LA DATA

22 marzo 1457

Orafo, inventore e tipografo moderno, Johannes Gutenberg, il 22 marzo 1457 completa la stampa a caratteri mobili del primo libro: la Bibbia. È l’inizio della tecnica della stampa moderna. L’allora socio in affari, Johann Fust, prestò personalmente a Gutenberg 1.600 fiorini olandesi in due rate da 800 a distanza di due anni l’una dall’altra. Con tale denaro Gutenberg assunse una ventina di operai (tra fonditori di caratteri, compositori, lavoranti al torchio e correttori) e acquistò i materiali per la stampa. Furono fusi 290 tipi di carattere.

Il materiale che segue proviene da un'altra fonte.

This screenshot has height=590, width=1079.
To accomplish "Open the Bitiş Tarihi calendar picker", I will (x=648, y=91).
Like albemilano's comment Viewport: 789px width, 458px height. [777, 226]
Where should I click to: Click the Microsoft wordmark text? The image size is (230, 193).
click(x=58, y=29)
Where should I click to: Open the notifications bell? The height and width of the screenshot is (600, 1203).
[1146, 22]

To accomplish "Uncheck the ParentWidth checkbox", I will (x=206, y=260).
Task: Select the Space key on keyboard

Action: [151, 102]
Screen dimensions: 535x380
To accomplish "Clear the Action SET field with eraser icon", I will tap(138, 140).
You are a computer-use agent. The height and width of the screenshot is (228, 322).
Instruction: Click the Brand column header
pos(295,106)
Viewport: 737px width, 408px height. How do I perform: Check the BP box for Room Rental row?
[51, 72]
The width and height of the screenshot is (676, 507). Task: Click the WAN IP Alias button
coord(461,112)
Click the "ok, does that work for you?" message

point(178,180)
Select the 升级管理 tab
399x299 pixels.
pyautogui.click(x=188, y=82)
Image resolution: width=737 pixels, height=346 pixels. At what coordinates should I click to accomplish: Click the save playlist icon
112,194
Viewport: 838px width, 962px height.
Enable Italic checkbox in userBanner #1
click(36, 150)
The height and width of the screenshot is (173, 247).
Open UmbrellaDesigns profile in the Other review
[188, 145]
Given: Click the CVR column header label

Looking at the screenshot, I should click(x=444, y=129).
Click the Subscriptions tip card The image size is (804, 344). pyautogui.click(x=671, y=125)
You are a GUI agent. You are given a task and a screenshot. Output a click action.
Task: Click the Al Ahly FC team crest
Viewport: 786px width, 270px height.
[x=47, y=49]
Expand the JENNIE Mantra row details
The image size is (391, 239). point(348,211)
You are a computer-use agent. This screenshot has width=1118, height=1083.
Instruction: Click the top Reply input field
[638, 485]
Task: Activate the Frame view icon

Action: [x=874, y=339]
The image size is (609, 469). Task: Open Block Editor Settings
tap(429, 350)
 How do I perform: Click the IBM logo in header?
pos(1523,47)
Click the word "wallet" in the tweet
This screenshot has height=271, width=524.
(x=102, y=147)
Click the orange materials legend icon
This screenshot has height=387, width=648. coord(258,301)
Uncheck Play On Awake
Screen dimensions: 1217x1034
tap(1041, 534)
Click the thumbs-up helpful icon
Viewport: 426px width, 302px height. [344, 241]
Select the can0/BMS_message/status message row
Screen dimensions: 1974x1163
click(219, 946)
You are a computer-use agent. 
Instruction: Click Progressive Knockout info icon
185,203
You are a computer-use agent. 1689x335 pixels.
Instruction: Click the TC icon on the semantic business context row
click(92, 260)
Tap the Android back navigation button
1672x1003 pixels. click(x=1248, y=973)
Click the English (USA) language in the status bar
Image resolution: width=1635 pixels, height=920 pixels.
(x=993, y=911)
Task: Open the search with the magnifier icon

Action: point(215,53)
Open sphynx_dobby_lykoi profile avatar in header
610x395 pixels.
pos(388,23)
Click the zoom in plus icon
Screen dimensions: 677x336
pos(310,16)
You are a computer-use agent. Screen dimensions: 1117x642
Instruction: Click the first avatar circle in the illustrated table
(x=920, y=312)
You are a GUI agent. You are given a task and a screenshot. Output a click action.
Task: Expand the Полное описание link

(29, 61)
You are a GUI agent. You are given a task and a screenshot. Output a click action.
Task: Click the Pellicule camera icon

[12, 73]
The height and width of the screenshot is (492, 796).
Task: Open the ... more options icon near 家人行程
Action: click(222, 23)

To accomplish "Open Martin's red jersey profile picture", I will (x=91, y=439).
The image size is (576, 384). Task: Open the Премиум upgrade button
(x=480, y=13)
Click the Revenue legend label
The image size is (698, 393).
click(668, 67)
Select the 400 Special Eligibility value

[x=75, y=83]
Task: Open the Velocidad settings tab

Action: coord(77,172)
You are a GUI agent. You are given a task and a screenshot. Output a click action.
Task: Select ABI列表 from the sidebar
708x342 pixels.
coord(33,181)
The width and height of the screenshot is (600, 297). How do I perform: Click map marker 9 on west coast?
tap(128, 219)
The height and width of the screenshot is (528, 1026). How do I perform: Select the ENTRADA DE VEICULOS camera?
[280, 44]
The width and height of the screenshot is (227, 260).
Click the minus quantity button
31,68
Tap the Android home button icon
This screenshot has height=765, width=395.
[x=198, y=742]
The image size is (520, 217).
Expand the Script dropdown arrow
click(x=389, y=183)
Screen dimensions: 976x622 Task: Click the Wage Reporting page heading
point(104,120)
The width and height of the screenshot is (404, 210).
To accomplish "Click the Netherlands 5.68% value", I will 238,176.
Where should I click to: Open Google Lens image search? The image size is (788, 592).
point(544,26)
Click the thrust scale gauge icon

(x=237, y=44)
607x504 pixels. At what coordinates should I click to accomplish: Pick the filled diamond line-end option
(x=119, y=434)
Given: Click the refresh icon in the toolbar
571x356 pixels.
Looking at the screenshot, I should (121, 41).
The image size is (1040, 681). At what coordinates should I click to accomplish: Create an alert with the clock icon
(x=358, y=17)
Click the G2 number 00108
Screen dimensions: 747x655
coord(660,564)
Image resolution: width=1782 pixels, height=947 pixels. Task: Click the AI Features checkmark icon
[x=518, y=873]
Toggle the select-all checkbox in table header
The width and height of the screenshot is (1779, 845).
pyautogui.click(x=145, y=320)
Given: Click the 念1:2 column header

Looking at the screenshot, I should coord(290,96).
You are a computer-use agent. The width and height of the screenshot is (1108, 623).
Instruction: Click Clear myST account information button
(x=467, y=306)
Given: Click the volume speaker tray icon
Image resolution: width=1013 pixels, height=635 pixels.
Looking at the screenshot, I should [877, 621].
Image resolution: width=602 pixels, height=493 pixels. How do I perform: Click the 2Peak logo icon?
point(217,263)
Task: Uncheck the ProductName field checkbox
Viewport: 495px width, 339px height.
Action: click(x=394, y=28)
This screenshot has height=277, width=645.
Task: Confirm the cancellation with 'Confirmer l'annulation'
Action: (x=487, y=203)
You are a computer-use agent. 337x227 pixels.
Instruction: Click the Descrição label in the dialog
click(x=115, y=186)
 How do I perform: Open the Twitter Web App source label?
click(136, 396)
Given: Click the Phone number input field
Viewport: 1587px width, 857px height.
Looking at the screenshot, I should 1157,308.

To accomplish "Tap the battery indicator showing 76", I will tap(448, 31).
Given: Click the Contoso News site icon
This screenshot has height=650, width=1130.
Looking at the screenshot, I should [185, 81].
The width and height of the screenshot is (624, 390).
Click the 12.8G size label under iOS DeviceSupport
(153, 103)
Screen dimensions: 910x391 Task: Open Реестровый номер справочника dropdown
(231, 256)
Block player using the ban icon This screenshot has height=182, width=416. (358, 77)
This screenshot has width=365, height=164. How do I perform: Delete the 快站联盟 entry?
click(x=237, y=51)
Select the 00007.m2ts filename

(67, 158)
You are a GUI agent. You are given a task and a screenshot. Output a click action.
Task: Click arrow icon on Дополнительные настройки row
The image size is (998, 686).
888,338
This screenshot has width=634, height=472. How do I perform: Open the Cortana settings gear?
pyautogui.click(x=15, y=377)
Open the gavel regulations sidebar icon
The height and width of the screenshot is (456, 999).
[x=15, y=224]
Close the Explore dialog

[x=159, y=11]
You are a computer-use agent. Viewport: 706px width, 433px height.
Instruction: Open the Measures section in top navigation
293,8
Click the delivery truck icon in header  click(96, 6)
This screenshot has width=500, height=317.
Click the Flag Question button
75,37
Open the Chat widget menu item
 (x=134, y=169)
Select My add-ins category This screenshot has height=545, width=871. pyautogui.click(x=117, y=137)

L’idea vincente di Gutenberg fu di sintetizzare strumenti e tecniche che già esistevano e applicarle alla stampa.

La Bibbia di Gutenberg nel 2001 è stata inserita dall’Unesco nell’elenco della “Memoria del mondo”. Realizzata a Magonza a partire dal 1453, la Bibbia di Gutenberg si compone di due volumi di 322 e 319 fogli (ovvero 1.282 pagine). Riproduce il testo della Vulgata, la Bibbia latina tradotta da San Gerolamo nel V secolo: l’Antico Testamento occupa il primo volume e una parte del secondo, che contiene anche tutto il Nuovo Testamento. Gutenberg ideò tipi di carattere che imitavano la scrittura gotica, la più usata all’epoca in Germania.

Quaranta copie furono stampate su pergamena; 140 su carta di canapa, importata dall’Italia. Venduta per sottoscrizione, questa Bibbia latina fu originariamente acquistata da istituzioni religiose, soprattutto monasteri. Dei 180 esemplari originali, 49 si sono conservati fino al 2009 e alcune pagine sciolte si trovano in alcune biblioteche, come quella del museo Correr di Venezia o la biblioteca municipale di Colmar. La maggior parte degli esemplari si trova in Germania.